Diferentes entendimentos

Em junho deste ano, o Tribunal de Justiça de Mato Grosso condenou à aposentadoria o desembargador Evandro Stábile, ex-presidente do Tribunal Regional Eleitoral, por envolvimento num esquema de venda de sentenças. Ele foi condenado à prisão pelo STJ pelo mesmo crime, mas solto em agosto por decisão do ministro Ricardo Lewandowski (STF).

Até que a ação transite em julgado, Stábile continua recebendo salário bruto de R$ 30,4 mil. O advogado Valter Bruno de Oliveira Gonzaga, que esteve à frente do caso até a soltura dele, negou a acusação.

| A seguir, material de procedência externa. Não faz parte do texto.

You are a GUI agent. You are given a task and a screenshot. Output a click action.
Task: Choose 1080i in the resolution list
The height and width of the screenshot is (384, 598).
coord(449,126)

“Ele não proferiu nenhuma decisão que beneficiasse quem quer que seja. Na minha perspectiva, a condenação que foi feita foge ao padrão”, declarou.

Em 2015, o juiz titular da 3ª Vara Federal Criminal do Rio de Janeiro Flávio Roberto de Souza chegou para trabalhar no carro de Eike apreendido numa operação da Polícia Federal. Em novembro daquele ano, o Tribunal Regional Federal aposentou Souza. Ele não foi localizado para comentar seu caso.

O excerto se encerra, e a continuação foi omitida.